En las obras de Berlanga y Azcona el humor es una constante. No porque tengan la voluntad de manifestarse como humoristas10, concepto que consideran restrictivo, sino porque -como ya apuntábamos- su acercamiento a la realidad concreta y coetánea les lleva a incorporar algo que forma parte de la misma. Alejados de los esquemas genéricos usuales en el cine, consideran que la comedia y la tragedia suponen una estilización, y hasta cierto punto una falsificación, de esa realidad que intentan captar con el máximo grado de flexibilidad. Y de mezcla, la que encontramos en una tragicomedia que sería para ellos la superación de unos límites genéricos que también consideran restrictivos. En esta línea encontraron en Carlos Arniches un ejemplo significativo y popular. Berlanga, más locuaz que Azcona a la hora de hablar de sus películas, le cita a menudo. Pero nunca se refiere a obras o rasgos en concreto. Podemos pensar en la composición coral de sus creaciones, la voluntad de reflejar tipos y ambientes populares, la primacía del diálogo sobre la acción, la estética costumbrista... No obstante, lo fundamental es la reivindicación del humor y su inserción en un, para ellos, necesario marco realista en el que convive con el drama o la tragedia. Eso sí, como le decía el Hermano Marcelo a Fabianito, el adolescente poeta de Los muertos no se tocan, nene11: el realismo si no se exagera un poco se queda en nada.

El verdugo es, en buena medida, una tragedia. La de un sujeto incapaz de decir no, que bordea lo irrisorio al modo de las tragedias coetáneas de Alfonso Sastre, ya que se encuentra atrapado por las circunstancias de la vida hasta verse abocado a un destino contrario a su tambaleante voluntad. Pero en su caso el destino carece de un origen metafísico, superior o inextricable. No produce terror por lo desconocido, sino por lo contrario: por su proximidad en un ámbito reconocible y cotidiano. De ahí surge la necesidad del humor, tan eficaz para dar cuenta de las concesiones realizadas por un solitario protagonista que busca arrimo y acomodo al modo de los pícaros, aunque sea mediante instancias con pólizas y certificados de buena conducta. Los de un sujeto como cualquiera de los espectadores, no los papeles de unos verdugos reales que a menudo contaban con expedientes delictivos propios de ámbitos marginales. El resultado, en cualquier caso, es la corrupción ética y moral de quien ha conseguido mujer, casa y trabajo. También la perplejidad, que no admite el comportamiento heroico. Nadie espera el desenlace fatal al modo de tantas tragedias; o novelas como La piedra angular (1891), de Emilia Pardo Bazán (OO. CC., II, 275-349), donde un poco convincente verdugo se suicida como única solución posible a sus problemas de conciencia12. José Luis es un superviviente. Perplejo y atrapado; incapaz de una resolución tajante y, por eso mismo, propicio para recrear un humor agridulce, corrosivo y lúcido. No oculta la dimensión trágica del protagonista, sino que nos la acerca dotada de esos pequeños detalles y circunstancias que la tragedia, en su formulación clásica, no admite.

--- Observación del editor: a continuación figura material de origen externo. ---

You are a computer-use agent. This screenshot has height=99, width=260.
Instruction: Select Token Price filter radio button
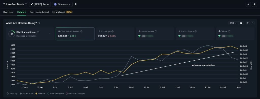pos(21,93)
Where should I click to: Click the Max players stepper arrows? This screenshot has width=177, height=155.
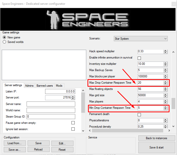(165, 102)
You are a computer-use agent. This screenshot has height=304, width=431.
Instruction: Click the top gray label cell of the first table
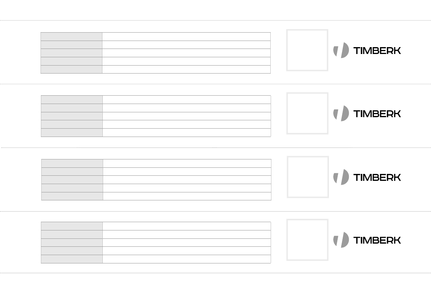coord(72,37)
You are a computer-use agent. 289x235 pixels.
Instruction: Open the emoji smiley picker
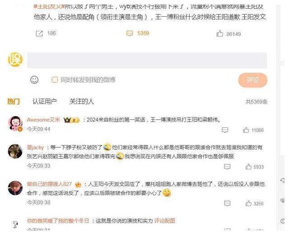tap(34, 80)
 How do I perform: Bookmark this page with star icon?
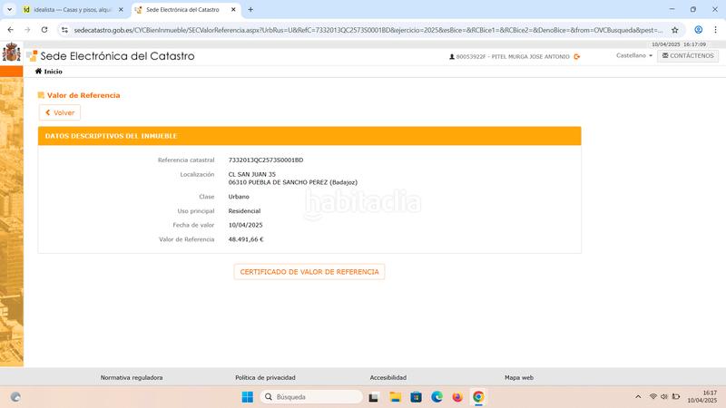674,29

Detalles y circunstancias que, gracias a la sabiduría de Berlanga y Azcona a la hora de observar y seleccionar, no restan universalidad a la «fábula negra» -así la denominó Bernardo Sánchez Salas-, que como tal ha pervivido en nuestra memoria. Con su correspondiente valor de enseñanza. No al modo dogmático de tantas fábulas, sino con el relativismo de los entremeses cervantinos (SÁNCHEZ SALAS, 2000), siempre propicios para una duda que nos concierne. La de acabar siendo un «verdugo», condición simbólica que se impone a la circunstancia real de José Luis y su suegro. Por eso mismo, en una España tan distinta a la de los sesenta, ha triunfado una adaptación teatral que retrata lo esencial: la tragicomedia de un individuo atrapado por la vida, perplejo y superviviente. Y los detalles no son accesorios, pues poco hay más allá de una realidad cotidiana donde todo es pequeño y circunstancial. Dejemos la metafísica para los puristas de la tragedia.

En las creaciones de Berlanga y Azcona apenas hay lugar para los sentimientos. Los bordean con relativa impasibilidad o muestran su desconfianza hacia los mismos mediante la desvalorización, pero desde una actitud creativa respetuosa con sus personajes. Nunca son peleles y lo grotesco, cuando aparece, dista mucho de provocar una perspectiva de superioridad en el espectador. Tampoco Carlos Arniches, como buen humorista, parece engañarse al respecto. El amor en sus obras constituye una solución práctica o un acomodo. Es fugaz y, con el tiempo, risible. Marca así la pauta para otros sentimientos observados con menos sentido corrosivo que en Azcona y Berlanga, pero con similar escepticismo. El habitual en un humorista pendiente de los detalles, del sinfín de circunstancias que alejan a sus protagonistas de cualquier concepto ideal. No para caer necesariamente en los límites de lo grotesco -concepto algo radical que ni el propio Valle-Inclán recreó siempre con exclusividad-, sino en los de una tragicomedia de atrapados por la vida.

No conviene pensar, pues, en denominaciones genéricas para relacionar a quien como Carlos Arniches dudó a menudo a la hora de utilizarlas y quienes, como Berlanga y Azcona, han manifestado su voluntad de no sujetarse a unos límites que no admiten. Su relación se establece por la vía del humor -corrosivo para cualquier clasificación genérica- y la de un concepto tan vinculado al mismo como el de los atrapados por la vida. Con él sonreímos y, simultáneamente, nos llega la amarga percepción de una proximidad de la que resulta difícil desprenderse y sólo es llevadera con la voluntad del superviviente.






Bibliografía citada

  • ARNICHES, Carlos, La señorita de Trevélez. Los caciques, ed. Juan A. Ríos Carratalá, Madrid, Castalia, 1997.
  • AZCONA, Rafael, Estrafalario/1, Madrid, Alfaguara, 1999.
  • ——, El pisito, ed. Juan A. Ríos Carratalá, Madrid, Cátedra, 2005.
  • AZCONA, Rafael y Luis G. BERLANGA, El Verdugo, Madrid, Alma Plot, 2000. Edición digital de la versión teatral de Bernardo Sánchez Salas en cervantesvirtual.com.
  • CAÑEQUE, Carlos y Maite GRAU, ¡Bienvenido, Mr. Berlanga!, Barcelona, Destino, 1991.